Si un agente se sabe “pato rengo”, pierde capacidad de maniobra y de negociación, pero además suele tener menos preferencia por incentivar a otros a lograr acuerdos cooperativos. Si los demás sectores y opositores también lo entienden así, verán un “pato rengo” más proclive a engañar y a amenazar que a negociar, y tendrán menos incentivos a creerle al “pato rengo” y a negociar con él. Esto es: si los opositores, perciben que al “pato rengo” le llega su fin y lograrán sucederlo, tampoco tendrán incentivos a interactuar con él. El resultado posterior es más conflictividad, e inestabilidad. Y también más complicaciones ¿para el sucesor del “pato rengo”?

Bajo una dura derrota resultado electoral en noviembre no tendría sentido para el Gobierno cerrar un acuerdo con el FMI, sobre todo si el núcleo de las decisiones duras la tomaría otra administración posterior. Pero implicaría un default con el organismo y quizás una eventual crisis cambiaria y/o bancaria: en ese caso, los costos políticos y eventualmente judiciales recaerían sobre la administración actual. ¿Acordar vs. no acordar? acordar el año próximo o después? ¿Es factible, tiene sentido desde la perspectiva política del oficialismo?

después del 14

En los últimos días han circulado insinuaciones y acercamientos que podrían llevar a partir del 15 de noviembre a alguna suerte de “amplia coalición” para enfrentar dos años que asoman complicados. Sin embargo, para imaginar tal cosa es necesario al menos dilucidar qué respuesta se puede dar a estos interrogantes.

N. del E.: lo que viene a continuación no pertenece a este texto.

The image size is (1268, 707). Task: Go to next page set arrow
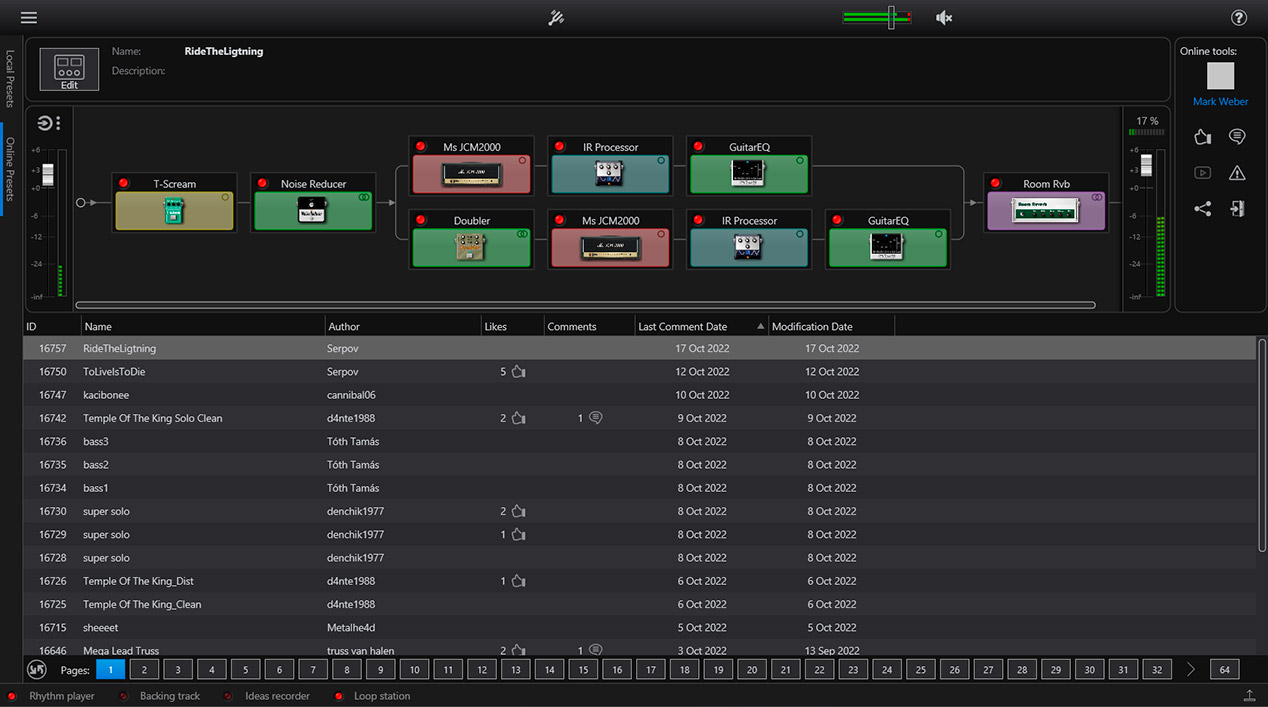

De lo contrario, no habrá más que meras distracciones mediáticas para perder (no ganar) tiempo, y dejar todo igual hasta que los desequilibrios en curso precipiten un escenario de crisis innecesario y cuyos costos recaerán sobre el oficialismo, no sobre la oposición. Algo que debiera evitarse aun con una oposición que no está estrictamente unida en un frente único, y un oficialismo que puede encaminarse hacia una potencial fragmentación conflictiva de final incierto.

Ciertamente una victoria opositora es una buena noticia para frenar de mínima el sesgo discrecional de la actual administración. Pero también es cierto que restaría incentivos para acuerdos sectoriales generales o formación de una coalición o acuerdo cooperativo entre oficialismo y opositores a efectos de evitar una nueva crisis.

La política puede aportar soluciones constructivas para evitar un nocivo debilitamiento institucional y de la credibilidad en la actual administración. Sin embargo, el problema de fragmentación y conflictividad que asoma en el propio oficialismo emerge como la contracara de un “síndrome de pato rengo” que podría ser más visible y complejo que lo esperado hasta hace pocas semanas atrás.